In a previous post, I mentioned that I had finished Chart 1, and that I was going to try to make myself put a lifeline in. I did install the lifeline -- after Chart 1, and then a second one after Chart 1A. I am so very grateful that I did! On the fifth row of Chart 2, I noticed that I had dropped a stitch and the drop had made a giant mistake. It's laceweight with lots of yarnovers. No way I could work my way back to fix it, so I just frogged back to the lifeline and reknit the rows. It was more than easier -- it made fixing the mistake possible. Otherwise, I probably would have had to restart from scratch. I'll keep using lifelines, at least between each chart, and maybe more often when the rows get longer. (See the yellow lifeline in the picture? End of Chart 1A -- that's the very lifeline that saved the shawl.)
I love to read charts. I much prefer charts to written out instructions, but I have never had to reverse direction of decreases while working the chart backwards. It's not too bad, really. I have gotten used to it. To keep myself straight, I printed out the charts (I bought the downloadable version of the pattern) and took them to my Office Supply store to have them laminated. I am using a piece of painter's tape to keep my place on the chart as I knit each row. I used a Sharpie to mark the direction of the symbol for the knit two together decrease -- on the right of the chart for the normal direction and on the left of the chart to remind me as I go backwards. That's saving me lots of grief.

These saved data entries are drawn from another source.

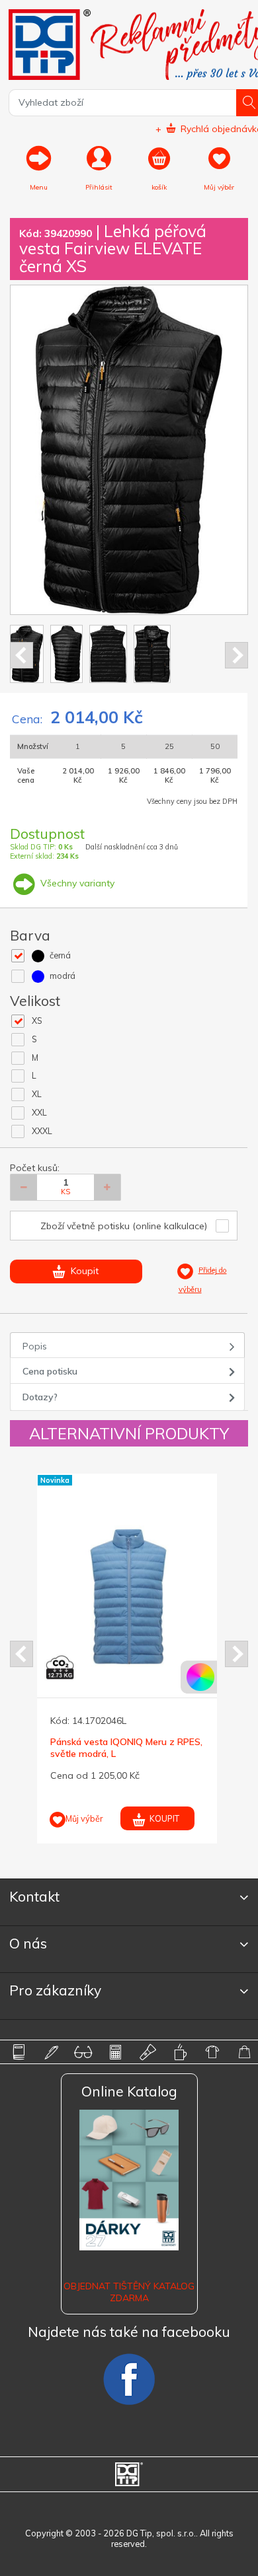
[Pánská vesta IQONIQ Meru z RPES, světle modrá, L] (128, 1597)
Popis (34, 1346)
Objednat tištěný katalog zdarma (129, 2292)
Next (236, 655)
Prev (21, 655)
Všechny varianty (76, 883)
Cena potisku (49, 1371)
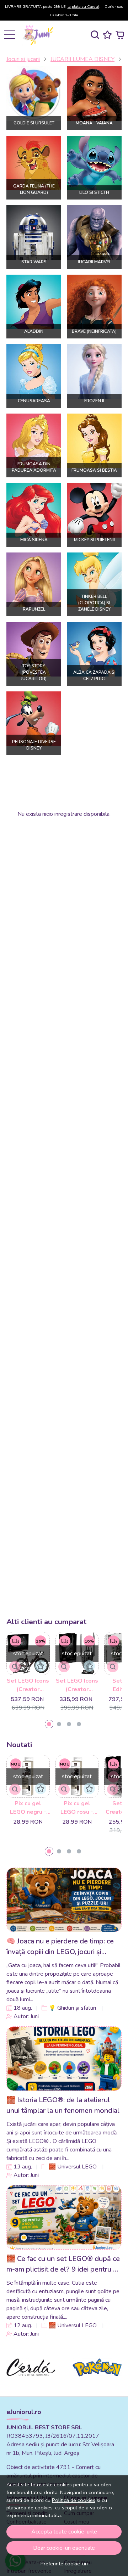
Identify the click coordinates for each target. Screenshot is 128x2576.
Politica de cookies (73, 2500)
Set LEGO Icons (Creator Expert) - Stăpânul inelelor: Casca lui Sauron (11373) (77, 1685)
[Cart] (120, 34)
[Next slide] (107, 2367)
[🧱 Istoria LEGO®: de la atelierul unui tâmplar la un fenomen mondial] (64, 2058)
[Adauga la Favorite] (40, 1665)
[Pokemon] (97, 2381)
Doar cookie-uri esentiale (64, 2548)
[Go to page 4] (79, 1724)
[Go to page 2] (59, 1724)
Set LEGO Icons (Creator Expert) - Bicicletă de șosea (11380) (28, 1685)
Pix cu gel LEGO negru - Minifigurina (28, 1808)
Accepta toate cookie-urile (64, 2532)
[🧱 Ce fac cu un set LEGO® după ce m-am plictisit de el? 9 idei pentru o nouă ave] (64, 2217)
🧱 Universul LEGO (73, 2167)
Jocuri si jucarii (23, 59)
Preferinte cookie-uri (64, 2563)
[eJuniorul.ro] (39, 35)
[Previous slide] (20, 2367)
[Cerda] (30, 2381)
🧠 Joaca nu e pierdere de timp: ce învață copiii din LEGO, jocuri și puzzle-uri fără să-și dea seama (60, 1946)
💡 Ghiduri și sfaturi (72, 2008)
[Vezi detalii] (15, 1666)
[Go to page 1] (49, 1724)
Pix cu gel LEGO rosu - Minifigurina (76, 1808)
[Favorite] (107, 34)
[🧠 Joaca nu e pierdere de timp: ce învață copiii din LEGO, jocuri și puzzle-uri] (64, 1900)
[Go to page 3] (69, 1724)
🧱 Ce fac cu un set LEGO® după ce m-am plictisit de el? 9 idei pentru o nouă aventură (63, 2264)
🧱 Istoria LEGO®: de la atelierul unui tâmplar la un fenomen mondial (62, 2105)
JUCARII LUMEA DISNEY (82, 59)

It is also a cool aspect to this pattern -- so far -- that the row number equals the stitch count to the halfway point of the shawl. So row 61 has 61 stitches to the halfway point and then 61 more stitches for the rest of the row. I think of each row in two halves, so it makes counting my stitches for accuracy easy. And believe me, I count stitches at the end of each row -- also made simple by the use of stitch markers.
It's not an easy knit, but the designer has kept it from being frustrating by very excellent instructions and charts. It makes doing something difficult a fun challenge rather than an impossible task.